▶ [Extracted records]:
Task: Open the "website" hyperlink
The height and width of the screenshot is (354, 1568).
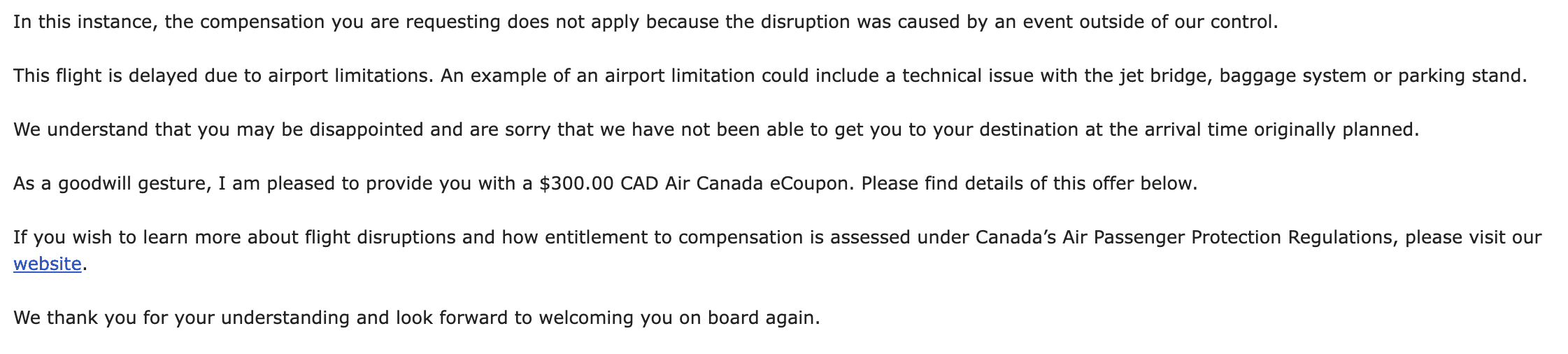Action: click(x=47, y=264)
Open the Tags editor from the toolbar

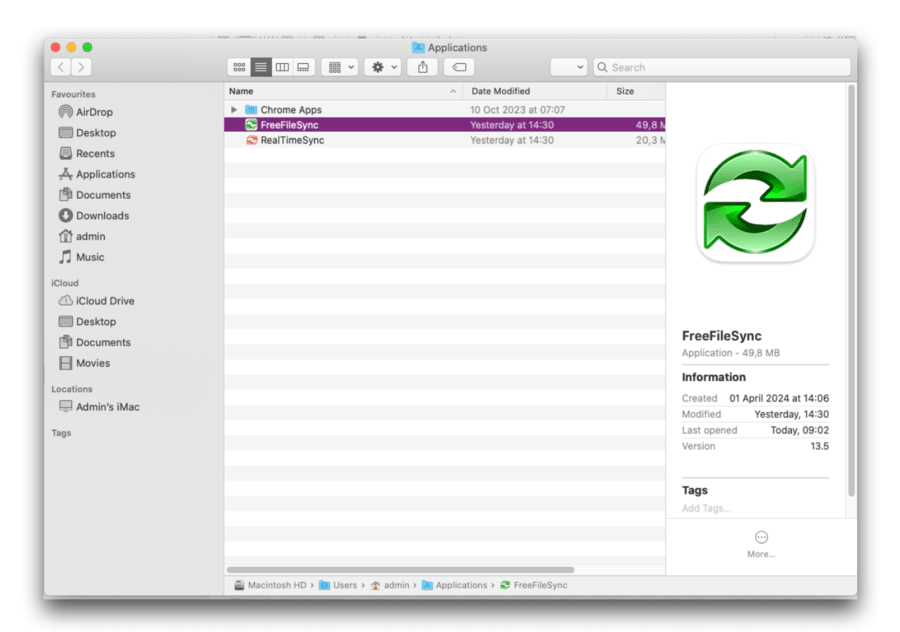458,67
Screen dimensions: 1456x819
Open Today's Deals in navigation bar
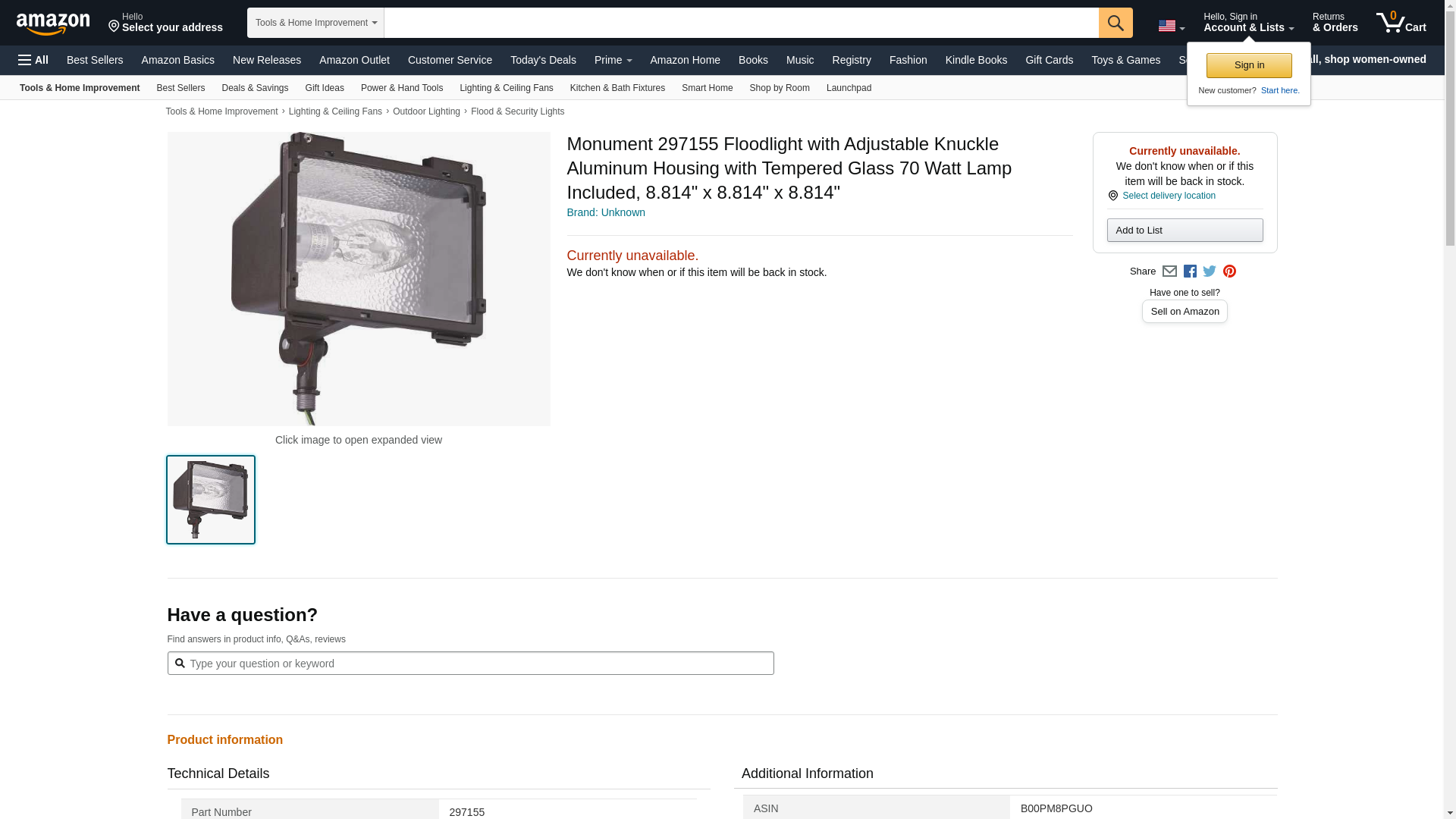coord(543,60)
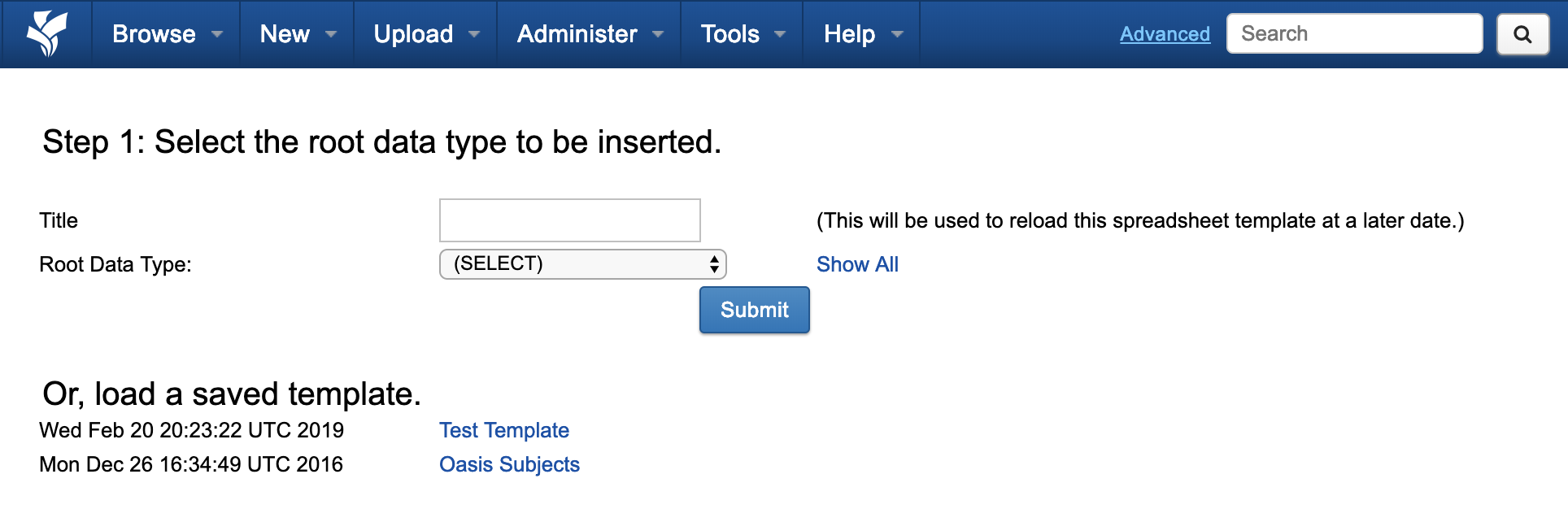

▶ [Work required]:
All entries are to be retyped exactly. Omit any embedded images.

▶ [Answer to the problem]:
Task: Open the "website" hyperlink
The height and width of the screenshot is (354, 1568).
Action: click(x=47, y=264)
Open the Tags editor from the toolbar

458,67
Screen dimensions: 1456x819
Open Today's Deals in navigation bar
coord(543,60)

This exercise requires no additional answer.